» **Exercise description**:
Swap "speech bubble" for "chat bubble" in everything from the line containing "Task: Click the Satisfactory" down to the end of the listing, and give those lines back with nothing else changed.

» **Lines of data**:

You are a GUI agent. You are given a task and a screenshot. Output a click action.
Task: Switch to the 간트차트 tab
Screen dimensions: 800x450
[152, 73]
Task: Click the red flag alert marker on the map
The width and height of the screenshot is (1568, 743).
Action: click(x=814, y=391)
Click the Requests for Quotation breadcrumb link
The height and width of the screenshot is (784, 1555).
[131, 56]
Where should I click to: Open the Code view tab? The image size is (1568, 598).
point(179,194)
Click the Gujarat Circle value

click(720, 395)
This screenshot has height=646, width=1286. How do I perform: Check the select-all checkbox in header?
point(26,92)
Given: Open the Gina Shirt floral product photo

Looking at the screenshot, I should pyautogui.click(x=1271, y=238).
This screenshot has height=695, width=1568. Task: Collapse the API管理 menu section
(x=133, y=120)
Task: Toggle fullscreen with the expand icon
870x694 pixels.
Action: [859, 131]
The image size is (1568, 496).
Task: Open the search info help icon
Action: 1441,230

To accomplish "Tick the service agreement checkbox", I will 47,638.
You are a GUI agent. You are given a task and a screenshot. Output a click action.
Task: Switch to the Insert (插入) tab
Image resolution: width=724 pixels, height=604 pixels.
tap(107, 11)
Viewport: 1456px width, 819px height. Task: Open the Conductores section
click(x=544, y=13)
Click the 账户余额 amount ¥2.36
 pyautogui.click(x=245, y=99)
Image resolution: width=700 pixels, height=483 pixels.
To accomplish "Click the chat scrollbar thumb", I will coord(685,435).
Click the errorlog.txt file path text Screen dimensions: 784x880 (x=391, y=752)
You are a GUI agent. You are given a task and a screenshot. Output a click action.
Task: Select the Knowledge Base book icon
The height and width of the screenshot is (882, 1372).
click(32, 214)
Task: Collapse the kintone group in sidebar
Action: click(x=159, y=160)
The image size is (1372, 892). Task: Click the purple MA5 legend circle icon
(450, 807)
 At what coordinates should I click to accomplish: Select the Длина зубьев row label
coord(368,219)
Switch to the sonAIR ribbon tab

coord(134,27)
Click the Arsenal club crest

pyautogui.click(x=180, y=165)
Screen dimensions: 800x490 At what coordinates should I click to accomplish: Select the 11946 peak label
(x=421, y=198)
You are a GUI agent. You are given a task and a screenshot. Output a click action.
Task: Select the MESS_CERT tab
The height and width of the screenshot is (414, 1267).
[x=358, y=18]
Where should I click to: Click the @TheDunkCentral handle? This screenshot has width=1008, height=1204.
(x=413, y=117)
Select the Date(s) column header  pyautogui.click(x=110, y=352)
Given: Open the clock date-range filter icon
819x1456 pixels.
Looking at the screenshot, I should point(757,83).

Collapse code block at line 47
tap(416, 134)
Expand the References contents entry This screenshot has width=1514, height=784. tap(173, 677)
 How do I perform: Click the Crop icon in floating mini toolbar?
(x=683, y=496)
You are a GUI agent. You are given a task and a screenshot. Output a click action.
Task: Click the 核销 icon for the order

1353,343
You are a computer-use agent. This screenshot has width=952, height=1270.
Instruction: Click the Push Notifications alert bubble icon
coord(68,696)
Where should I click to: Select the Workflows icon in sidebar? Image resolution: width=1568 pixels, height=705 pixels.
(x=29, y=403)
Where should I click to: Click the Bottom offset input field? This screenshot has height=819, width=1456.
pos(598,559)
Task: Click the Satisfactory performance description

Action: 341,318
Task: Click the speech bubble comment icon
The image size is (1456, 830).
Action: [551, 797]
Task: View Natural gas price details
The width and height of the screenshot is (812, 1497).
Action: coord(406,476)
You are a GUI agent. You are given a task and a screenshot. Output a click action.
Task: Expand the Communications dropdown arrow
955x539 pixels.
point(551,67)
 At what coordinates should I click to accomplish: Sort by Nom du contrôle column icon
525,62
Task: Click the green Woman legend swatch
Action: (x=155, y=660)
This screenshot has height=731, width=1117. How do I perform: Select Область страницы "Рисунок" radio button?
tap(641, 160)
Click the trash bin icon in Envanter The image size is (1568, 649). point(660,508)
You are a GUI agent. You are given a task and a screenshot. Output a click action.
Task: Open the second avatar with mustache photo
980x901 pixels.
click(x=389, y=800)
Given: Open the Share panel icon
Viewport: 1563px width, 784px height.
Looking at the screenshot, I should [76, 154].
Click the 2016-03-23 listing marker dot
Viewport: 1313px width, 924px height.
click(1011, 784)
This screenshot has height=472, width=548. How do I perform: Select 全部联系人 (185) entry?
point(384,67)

» **Right answer**:
Task: Click the Satisfactory performance description

Action: 341,318
Task: Click the chat bubble comment icon
The image size is (1456, 830).
Action: [551, 797]
Task: View Natural gas price details
The width and height of the screenshot is (812, 1497).
Action: coord(406,476)
You are a GUI agent. You are given a task and a screenshot. Output a click action.
Task: Expand the Communications dropdown arrow
955x539 pixels.
point(551,67)
 At what coordinates should I click to accomplish: Sort by Nom du contrôle column icon
525,62
Task: Click the green Woman legend swatch
Action: (x=155, y=660)
This screenshot has height=731, width=1117. How do I perform: Select Область страницы "Рисунок" radio button?
tap(641, 160)
Click the trash bin icon in Envanter The image size is (1568, 649). point(660,508)
You are a GUI agent. You are given a task and a screenshot. Output a click action.
Task: Open the second avatar with mustache photo
980x901 pixels.
click(x=389, y=800)
Given: Open the Share panel icon
Viewport: 1563px width, 784px height.
Looking at the screenshot, I should [76, 154].
Click the 2016-03-23 listing marker dot
Viewport: 1313px width, 924px height.
click(1011, 784)
This screenshot has height=472, width=548. How do I perform: Select 全部联系人 (185) entry?
point(384,67)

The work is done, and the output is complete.